Optimistic payout in BitVM implementations like Citrea?

I should preface all this by saying I am pretty enthusiastic about this technology in general; I’m asking, here, whether one specific detail is wrong.

Been doing some investigation of Citrea as part of generally researching the L2 designs clustered around BitVM. This one is particularly interesting for the obvious reason that it is already live on mainnet!

It seems to have fleshed out basically all the parts of the BitVM2, “BitVM core” designs. But in reading the Clementine whitepaper (Clementine is the business end of what they’re building; the “Bitcoin bridge” part), I was struck by Section 8. They write:

In this section, we discuss some features and optimizations of Clementine. Optimistic Payout. The protocol we described above guarantees that any peg out is completed even if all Signers are offline and all but one are malicious. However, if all Signers are honest and online, they have some time (in Clementine, it is ≃ 1 hour) to sign an issue a user’s peg out by posting an OptimisticPayout transaction. This transaction resembles the Payout transaction, with only two differences:(i) it spends the output of the MoveToVault transaction, so that the funds given to the user do not come from the Operator, and (ii) there is no OP RETURN output. If no OptimisticPayout transaction appears on-chain within some time, the peg out request is picked up by the Operator and the Clementine continue as described in Section 5. To enable the optimistic payout, Signers must not erase their keys, making the protocol secure against a non-adaptive adversary.

This made me take notice; wait, so you have a complex BitVM style exit proof with a claim/challenge protocol etc., to avoid trust - but you can also get out with a vanilla transaction signed by all the signing committee [1] (they’re called “verifiers” in the codebase)?

From one angle such a facility makes sense: you are trusting 1 of n honesty of the signing committee in setup, so 1 of n honesty should also guarantee that the same signing committee doesn’t sign malicious exits. But that’s bad reasoning from almost every other angle:

• BitVM-and-friends’ use of a signing committee is strictly the covenant emulation part: co-signing at setup only, and key deletion immediately after. If we had covenant functionality in Bitcoin, obviously even this step wouldn’t be used, as it’s an unpleasant extra “feature”.
• If the same signers (even with different keys, as here) are also trusted to co-sign optimistic exits live, you might think “no big deal, I don’t have to trust them, I’ll use the trustless exit, even if it’s slower”
• But no! The property a user wants is not only “I can get out with a valid request” but also “no one else can get out invalidly”! If others can get signatures on exits to arbitrary destinations, they can steal all the funds on the L2
• Even if technically you can restrict it so that exits have to go to user-defined destinations at setup (arguably, doesn’t make sense, operators are exiting), that still wouldn’t fix it; if a user currently holding 0 cBTC can exit with 10 cBTC, you get an unbacked L2 and a bank run scenario via the operators. Details depend on technicals, but the general principle is kinda clear enough.

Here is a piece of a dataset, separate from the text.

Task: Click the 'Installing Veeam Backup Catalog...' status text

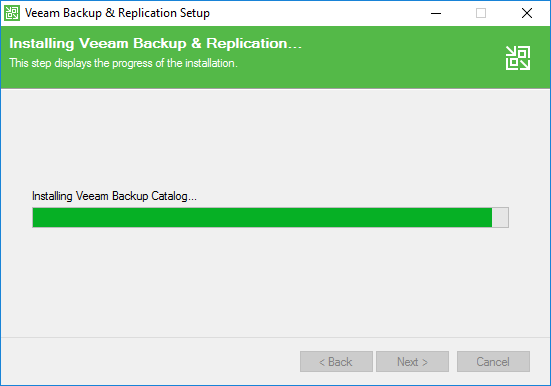Action: pyautogui.click(x=114, y=196)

Audits on the codebase don’t cover this type of thing; they only address bugs in implementation. Indeed, this doc seems to specify the scope of the audit, and explicitly says:

• Withdrawal behavior:
• If all Verifiers are live, they will send an optimistic payout transaction for a withdrawal.
• Every transaction signed during the deposit phase must be sufficient to disprove any malicious activity.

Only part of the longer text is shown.